___ Excerpt ___
Call the Midwife Christmas special review: bombs, babies and blubbing

Resident Call the Midwife superfan Ellie Walker-Arnott dries her eyes and recaps the dramas of the 2013 festive special

Call the Midwife Christmas special review: bombs, babies and blubbing
Written By
Ellie Walker-Arnott

I don’t know if it’s a side effect of excessive amounts of party food and one too many glasses of fizz, but there was something about Vanessa Redgrave’s opening voiceover on the Call the Midwife Christmas special. It had my bottom lip wobbling before the episode had even started...

“We like the right faces around the table, the right carols to be sung," she said, "the promise that this is how it is and will always be. Because that is Christmas. The one still point in a world forever turning." Before we were even reintroduced to our favourite midwives I was a little watery-eyed. 

Jenny, Trixie, Chummy and co haven’t been on the box since the beginning of the year, but in tellyland we’d only moved on two months.
___ Listed records ___
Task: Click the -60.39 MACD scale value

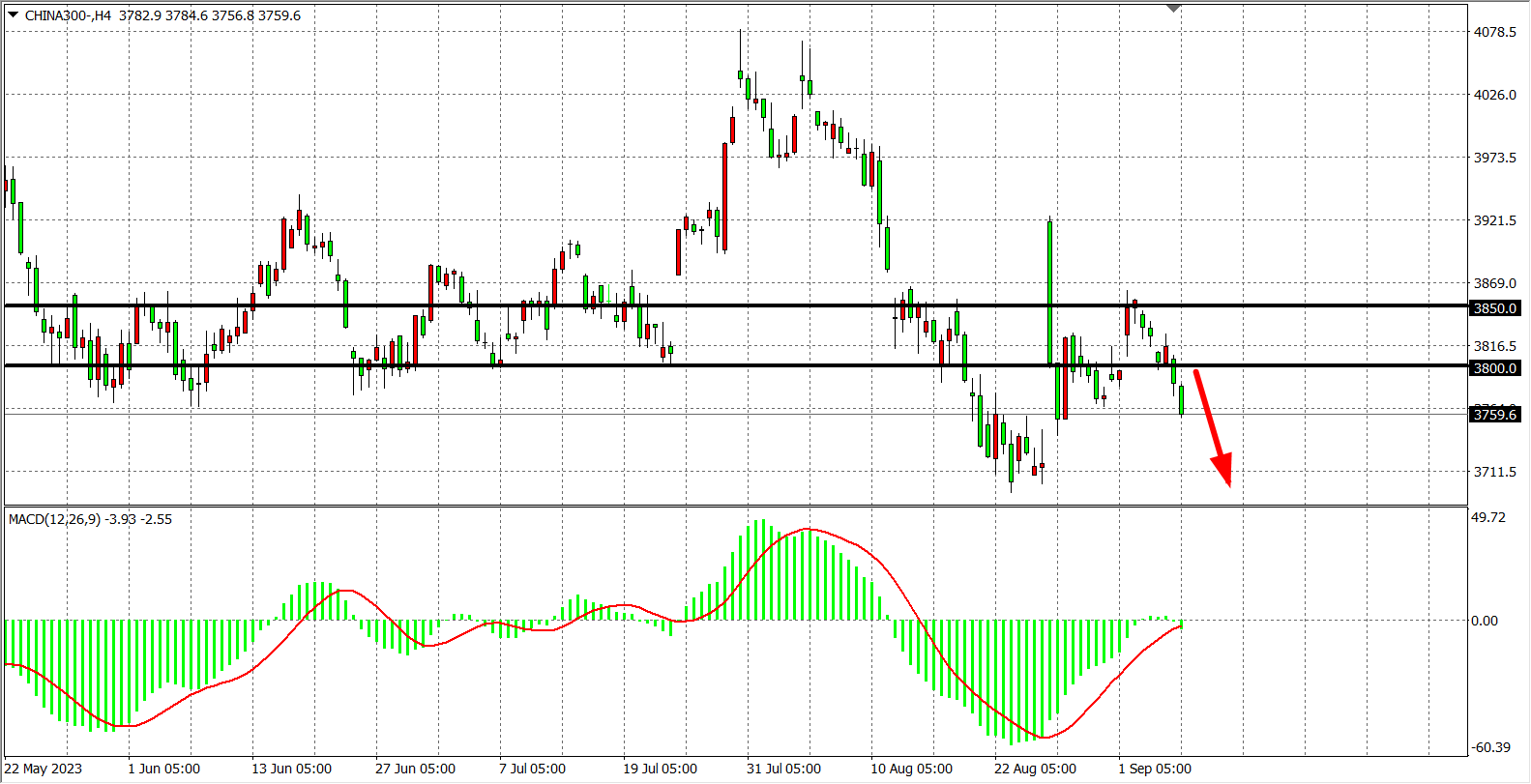Action: pyautogui.click(x=1490, y=747)
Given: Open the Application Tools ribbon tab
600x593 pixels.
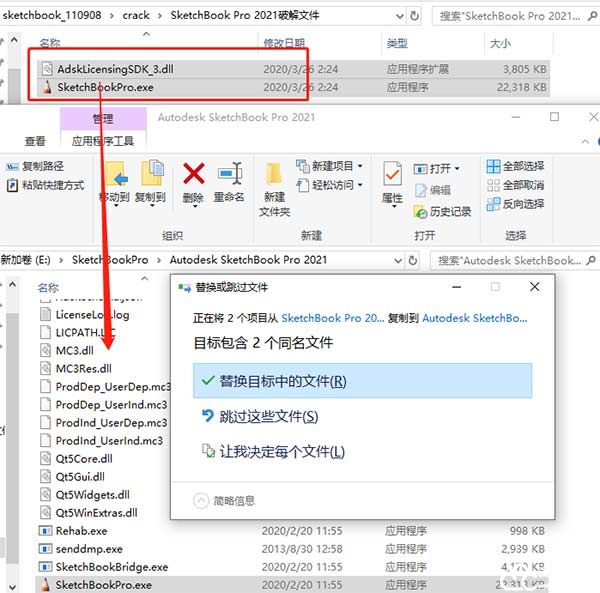Looking at the screenshot, I should click(103, 141).
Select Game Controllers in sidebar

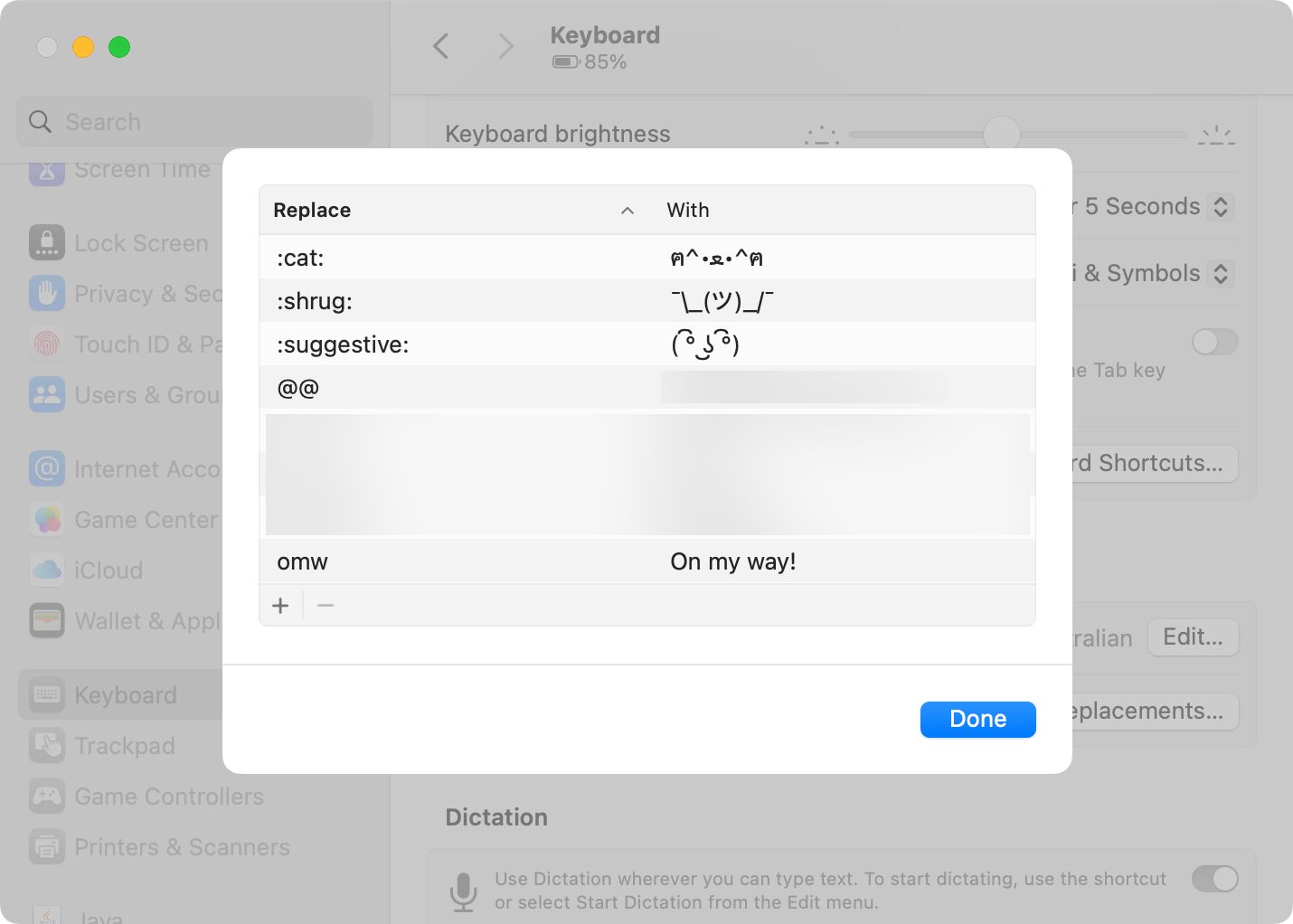(x=169, y=797)
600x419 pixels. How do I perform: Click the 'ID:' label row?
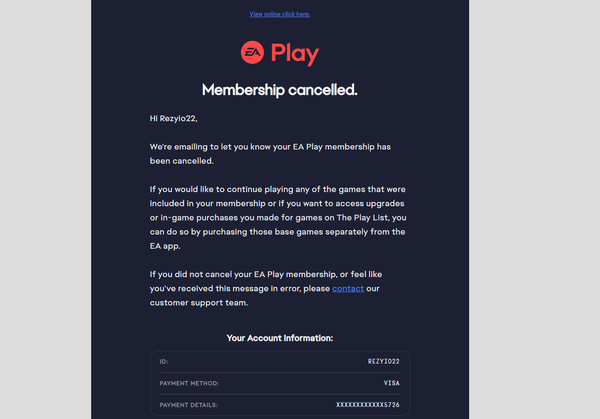click(x=165, y=360)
___
» **Activities**:
a – Answer these about the Call the Midwife review:
(i) Who wrote it?
(ii) Whose opening voiceover does it mention?
(iii) How much time had passed in tellyland?
b – Edit the stretch of the Call the Midwife review from "I don’t know" through "on two months." so that "fizz" becomes "bubbly".
c – Pick up the Call the Midwife review after its final sentence and keep writing.

» **Results for the exercise**:
a –
(i) Ellie Walker-Arnott
(ii) Vanessa Redgrave's
(iii) Two months

b –
I don’t know if it’s a side effect of excessive amounts of party food and one too many glasses of bubbly, but there was something about Vanessa Redgrave’s opening voiceover on the Call the Midwife Christmas special. It had my bottom lip wobbling before the episode had even started...

“We like the right faces around the table, the right carols to be sung," she said, "the promise that this is how it is and will always be. Because that is Christmas. The one still point in a world forever turning." Before we were even reintroduced to our favourite midwives I was a little watery-eyed. 

Jenny, Trixie, Chummy and co haven’t been on the box since the beginning of the year, but in tellyland we’d only moved on two months.

c –
Jenny was flirting with her dreamy new boyfriend Alec – all naughty winks, sneaking into his flat and flirting over garibaldi biscuits - Chummy was up to her elbows in newborn baby business and sweet Shelagh was planning a quiet wedding to dishy Doctor Turner. So quiet that she hadn’t even invited her old Nonnatus House chums and was planning on wearing an ugly grey suit.

But preparations for the Turners’ impending nuptials, and for Christmas Day, were put on hold when an unexploded WW2 bomb was found in the vicinity and the entire population of Poplar was evacuated to a local hall in the middle of the night. “I have to say I feel rather like Mary when Herold decreed the cull of the first born and she had to flee to Egypt with the infant Jesus,” said Chummy.

While the nuns got to work brewing never-ending cups of tea and bought back rationing so that there wasn’t a run on the biscuits – “Don’t go putting any bourbons out. They create expectations we’ll struggle to fulfill” – Chummy decided to entertain the children by becoming Akela again and organising a Christmas party and some jolly games of hockey.

But the fun was cut short when serious childhood illness Polio made an appearance (Call the Midwife is never cheery for long), spreading among the evacuated littluns. Feeling a bit peaky, Doctor Turner’s son Timothy began to secretly munch on painkillers like dolly mixture, but his self-medication didn’t work for long and the little lad soon collapsed and was rushed to hospital – postponing Shelagh’s impending wedding day.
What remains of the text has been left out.